Bu imkânsız olduğundan elbette onun bu sözünü tevil etmek ve bu sözde bir hikmet aramak gerekirdi.
Sultan Selim işte bu meseleyi de açığa çıkarmak için Muhyiddin İbn Arabî'nin bu sözü nerede söylediğini araştırır.
Nihayet orayı da buldurur ve kazmalarını emreder.
İbn Arabî'nin ayağını vurduğu yeri kazmaya başlarlar…
Bütün şehir halkı toplanmış merakla ne olacağına ve oradan ne çıkacağına bakmaktadır.
Kazı çalışması tamamlanınca bir de baktılar ki kazılan yerden içi çil çil altın dolu bir küp bulunuyor.
Böylece bu meselede anlaşılmış olur.

Demek ki Muhyiddin İbn Arabî Hazretleri Şam'da kalbi para sevgisiyle dolu yaptıkları her işi ve ameli Allah için değil sırf menfaat ve çıkar için yapanlara:

"Siz Allah'a tapıyoruz diyorsunuz; ama yaptığınızı Allah için değil para için altın için yapıyorsunuz. Öyleyse siz paraya tapıyorsunuz. Sizin taptığınız da benim ayağımın altındadır!.." buyurarak hem onlara vaaz etmiş hem de hazinenin yerini işaret etmiş olmaktadır.
Fakat o gün maalesef onu anlayamamışlardır.

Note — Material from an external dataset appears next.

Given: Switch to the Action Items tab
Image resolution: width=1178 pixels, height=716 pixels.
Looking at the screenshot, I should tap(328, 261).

"Şeyh–i Ekber" Muhyiddin İbn Arabî Hazretleri'nin kabri Şam'da olup sevenleri tarafından ziyaret edilmektedir.

“Sin, Şına girince sırrım zâhir olur!”
Sözünün zâhir de görünen şeklini naklettim peki bu sözün bir de bâtınî mânâsı olamaz mı???

Şam’ı düşünmemize çağran sitemizdeki 31. Hadis:


31. HADİS-İ ŞERİF: Resulullah sallallahu aleyhi vesellem Efendimiz şöyle buyurur:
"Şam, Yüce Allah'ın yer hazinelerinden bir hazinesidir. Kullarını orada saklar."

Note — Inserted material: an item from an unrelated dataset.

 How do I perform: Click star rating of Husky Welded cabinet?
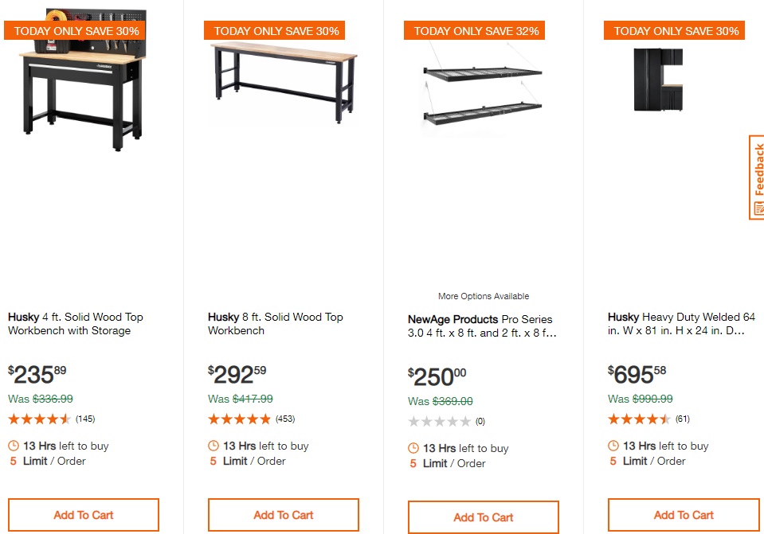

(Sadreddin-i Konevî, Hadis-i Erbain-40 Hadis)

Bilesin ki, burada Şam, zât-i İlahî şehadetinin kemal derecesidir. Yer ise şehadetin zarfıdır. Gizli hazine ise bu yer kabında saklıdır ve o Hak Teâlâ'nın yüce varlığıdır.

Bu mânâ icabıdır ki "Şam öyle bir şeydir ki, zât şehadetinin kemal derecesi sayılır. Gizli hazine ise bu yerde saklı durur."
Tam bir şehâdet halinde zuhur edince, ona "vâcib yüz" adı verilir.
Allahü Teâlâ esma ve ahlâkı ile gizlediği âbid kullarını ise bu yüzde saklar. Cümle esma ise neticede Hakk’ a dönecektir.
Bu mânâ şu âyeti kerimedeki mânânın hakikatlerini anlatır:

“Onun vechinden -yüzünden- başka herşey helak olacaktır. Hüküm O'nundur. O' na döneceksiniz." (Kasas 28/88)

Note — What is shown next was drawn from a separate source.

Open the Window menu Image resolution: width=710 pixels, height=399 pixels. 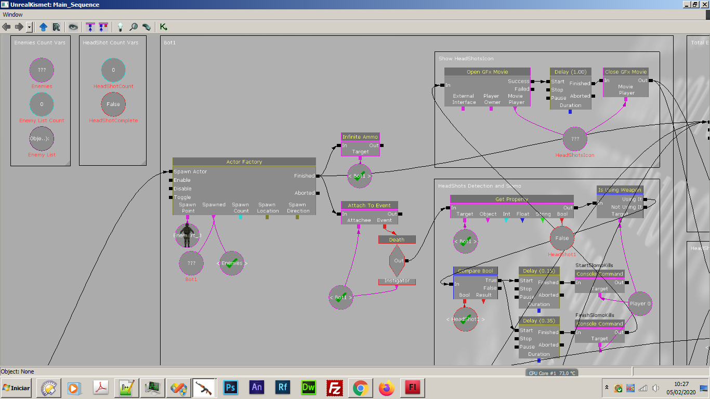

Resulullah sallallahu aleyhi vesellem Efendimiz: "Şam da sakin olun, o mubarek beldedendir." (Hadis)
(Bu hadisi internetten buldum hadisi nakleden belli olmadığı için güvenilirliği nasıl olur bilmiyorum)

Kureyş Sûresinin tefsirlerinde geçmekte Şam;

KUREYŞ SÛRESİNİN TEFSİRİ

Kureyş Suresi Mekke'de nazil olmuştur. Dört ayettir. Kureyş kabilesinin eriştiği nimetleri bildirdiği İçin bu isim verilmiştir.

Kureyş kabilesine ticaret etmek için başka beldelere seyahat etmek kolaylaştırıldığı, tam bir emniyetle buna muvaffak oldukları için Allah–ü Teâlâ Celle Celaluhu'na şükür ve ibadette bulunmalıdırlar.
Evet, onların kışın, Yemen'e ve yazın, Şam'a ve diledikleri beldeye seyahat etmeleri kendilerine kolaylaştırıldığı için şükür ve kulluk vazifesini yerine getirmeye devam etmelidirler.
İşte onlar, Kureyş, böyle bir korunmaya nail bulunmaktadırlar.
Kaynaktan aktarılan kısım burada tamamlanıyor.